Nello stesso periodo in cui Roma stava creando un impero di vasta portata, si accrebbe il livello dello scontro politico al suo interno. L'accordo tra le più ricche famiglie plebee e le antiche gentes patrizie diede luogo alla conquista delle più alte magistrature e al controllo totale dell'accesso al senato; inoltre, la graduale estinzione dei piccoli proprietari terrieri, dovuta a uno sviluppo - ancorché parziale - del latifondo e alle devastazioni delle guerre (soprattutto di quella annibalica), provocò la formazione di un proletariato, in larga parte inurbato, il cui malcontento era incapace di tradursi in organizzazione politica. Divenne così inevitabile lo scoppio di un duro conflitto tra l'aristocrazia più conservatrice, organizzata nella fazione degli optimates, e uomini politici con maggiore attenzione verso le fasce più basse della società, organizzati nella fazione dei populares: tra questi ultimi, i fratelli Tiberio Sempronio Gracco e Caio Sempronio Gracco, tribuni della plebe rispettivamente nel 133 e 123 a.C., che promossero riforme agrarie che non sopravvissero però alla morte violenta dei loro fautori.

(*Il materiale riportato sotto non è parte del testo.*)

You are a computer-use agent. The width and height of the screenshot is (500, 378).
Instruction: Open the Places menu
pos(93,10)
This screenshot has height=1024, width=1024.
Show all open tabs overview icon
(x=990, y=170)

Si stava inoltre sviluppando, all'interno della società romana, un nuovo soggetto sociale: l'ordine equestre. I cavalieri, infatti, avevano approfittato delle nuove conquiste in Oriente - che avevano ampliato l'orizzonte mercantile di Roma - per imporsi come ceto imprenditoriale e commerciale; inoltre, in molte nelle nuove province, l'esazione degli appalti fu appannaggio di società di cavalieri, detti pubblicani, che con questa attività si arricchirono moltissimo. Nonostante un'evidente promozione dal punto di vista economico, gli esponenti dell'ordine equestre restarono però esclusi dalle funzioni di governo dello stato, eccezion fatta per qualche isolato cavaliere che accedeva all'ordine senatorio, detto in tal caso homo novus. La lotta più dura che combatterono i cavalieri fu quella - iniziata nella seconda metà del II secolo d.C., e caratterizzata da fasi alterne - per accedere alla quaestio de pecuniis repetundis, commissione di controllo sull'operato dei governatori e amministratori delle province; se non potevano essere ceto di governo gli equites pretendevano almeno una funzione di controllo su chi governava, a tutela dei propri crescenti interessi economici.

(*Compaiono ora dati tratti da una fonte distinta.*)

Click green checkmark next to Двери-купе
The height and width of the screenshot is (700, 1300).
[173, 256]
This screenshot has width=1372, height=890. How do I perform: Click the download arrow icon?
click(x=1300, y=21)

Le comunità italiche alleate di Roma, che stavano perdendo progressivamente peso politico e privilegi, chiedevano il riconoscimento del loro decisivo contributo alle guerre di conquista. In questa situazione, il tribuno Marco Livio Druso propose leggi agrarie e distribuzioni di grano per le classi meno agiate, e promise la cittadinanza romana agli italici. Ma, quando anche Druso venne ucciso (nel 91 a.C.), gli italici insorsero, creando un proprio esercito e un proprio stato, che ebbe la sua capitale provvisoria nella città di Corfinium, nel territorio dei marsi. Il conflitto che ne seguì (90-88 a.C.) fu detto guerra sociale, cioè 'guerra degli alleati' (in latino socii), e si concluse con la sconfitta degli italici, ai quali venne però concessa la cittadinanza romana. Nell'89 a.C., inoltre, il console Pompeo Strabone concesse la cittadinanza agli abitanti della Pianura Padana, regione da tempo in bilico tra la condizione di provincia e quella di appendice dell'Italia.

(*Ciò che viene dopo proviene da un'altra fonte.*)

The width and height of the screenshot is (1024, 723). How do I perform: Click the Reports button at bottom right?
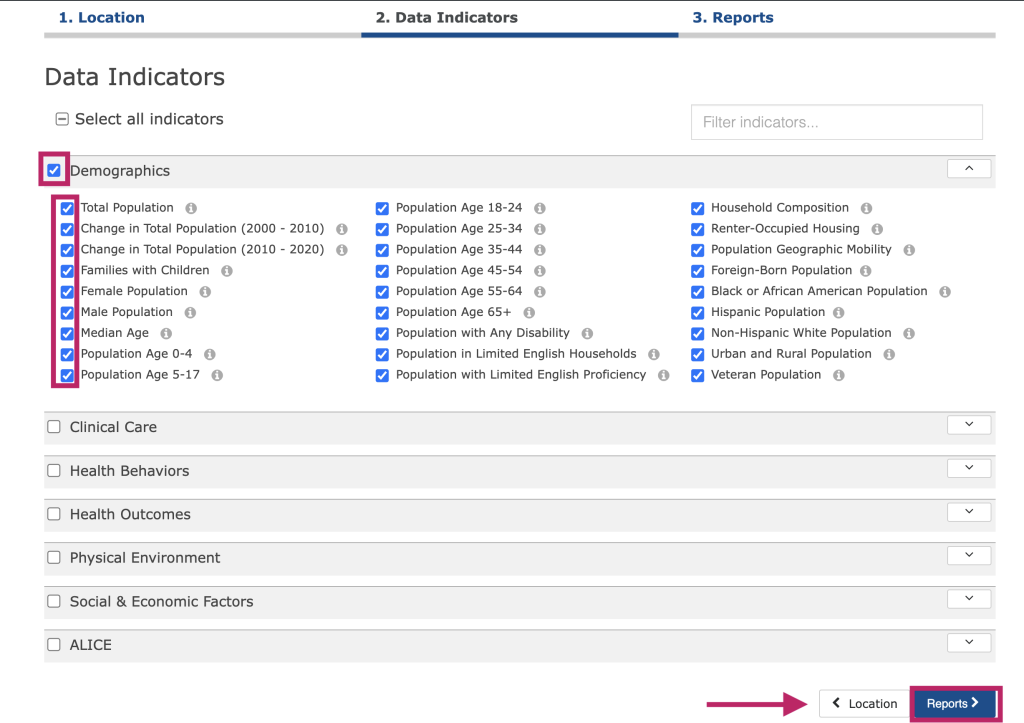click(954, 703)
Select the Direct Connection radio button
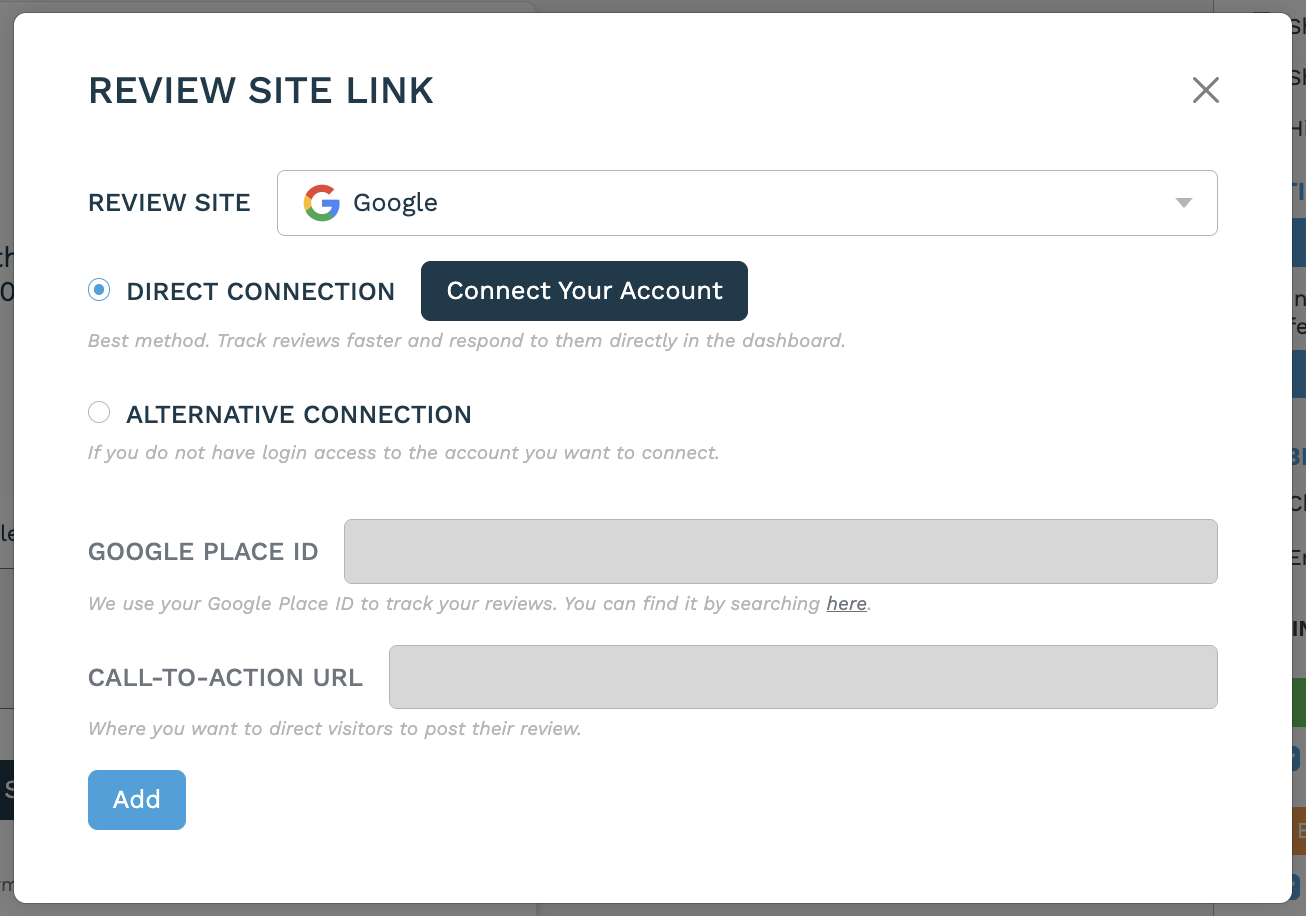This screenshot has width=1306, height=916. click(x=99, y=290)
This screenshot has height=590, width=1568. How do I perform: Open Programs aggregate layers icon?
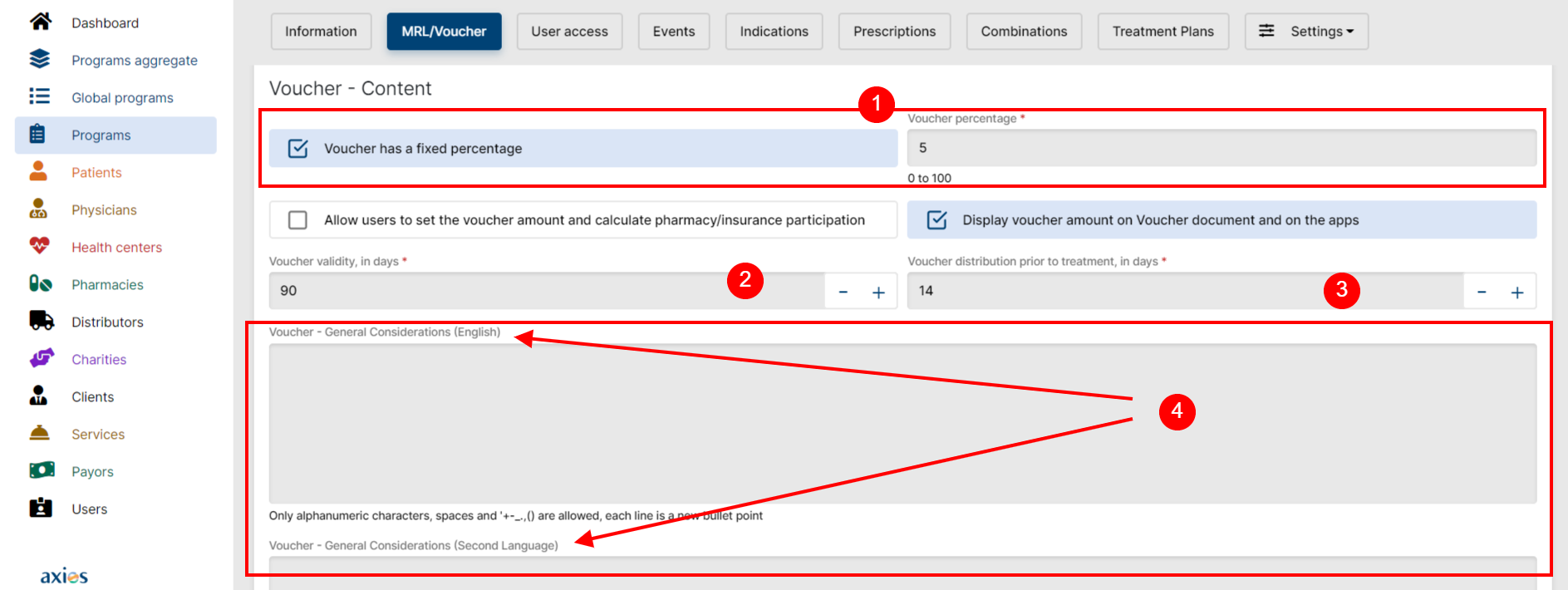(x=40, y=60)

Nel frattempo, gravi problemi continuavano a caratterizzare la politica interna di Roma. Durante la prima guerra combattuta contro Mitridate VI, re del Ponto, scoppiò un violento conflitto tra Caio Mario, rappresentante della fazione dei populares, e Lucio Cornelio Silla, il capo della fazione aristocratica degli optimates, per il comando delle forze di spedizione; entrambi valenti militari, avevano già dato prova delle loro capacità belliche. Mario aveva infatti già ricoperto per cinque volte il consolato, e si era distinto per le vittorie contro i teutoni nel 102 a.C. (ad Aquae Sextiae) e i cimbri nel 101 a.C. (ai Campi Raudii); aveva inoltre promosso una riforma che, favorendo gli arruolamenti volontari - anche tra i proletari - trasformava l'esercito in un corpo professionale, fedele più al generale che l'aveva reclutato che alla causa dello stato romano.

Silla, console nell'88 a.C., aveva avuto un ruolo fondamentale nella guerra sociale, e proprio alla testa delle legioni che aveva guidato nel corso di quel conflitto marciò su Roma. La fuga di Caio Mario gli lasciò libero il campo: Silla fu rieletto console e partì per la guerra contro Mitridate nell'87 a.C. Durante la sua assenza, però, Caio Mario e Lucio Cornelio Cinna, rivestendo nuovamente il consolato, si reimpadronirono del potere, finché morirono, Mario nell'86 a.C. e Cinna nell'84 a.C. Quando Silla, nell'83 a.C., di ritorno dall'Asia Minore, marciò di nuovo su Roma, stroncò la resistenza dei suoi avversari e instaurò un regime senza precedenti nella repubblica romana. Nominato dittatore, egli eliminò i suoi nemici mediante proscrizioni, e le terre appartenenti agli oppositori politici furono confiscate e distribuite ai veterani delle sue legioni; emanò poi numerose leggi (leges Corneliae) che restituivano all'aristocrazia senatoria il pieno controllo della vita politica dello stato, limitando non poco le prerogative dell'ordine equestre, cui Mario aveva concesso alcuni privilegi. Silla si ritirò dalla politica nel 79 a.C., lasciando un pericoloso esempio alle generazioni immediatamente successive: quello, cioè, di un potere che - pur nell'ambito di una struttura costituzionale repubblicana - aveva i caratteri autocratici della monarchia.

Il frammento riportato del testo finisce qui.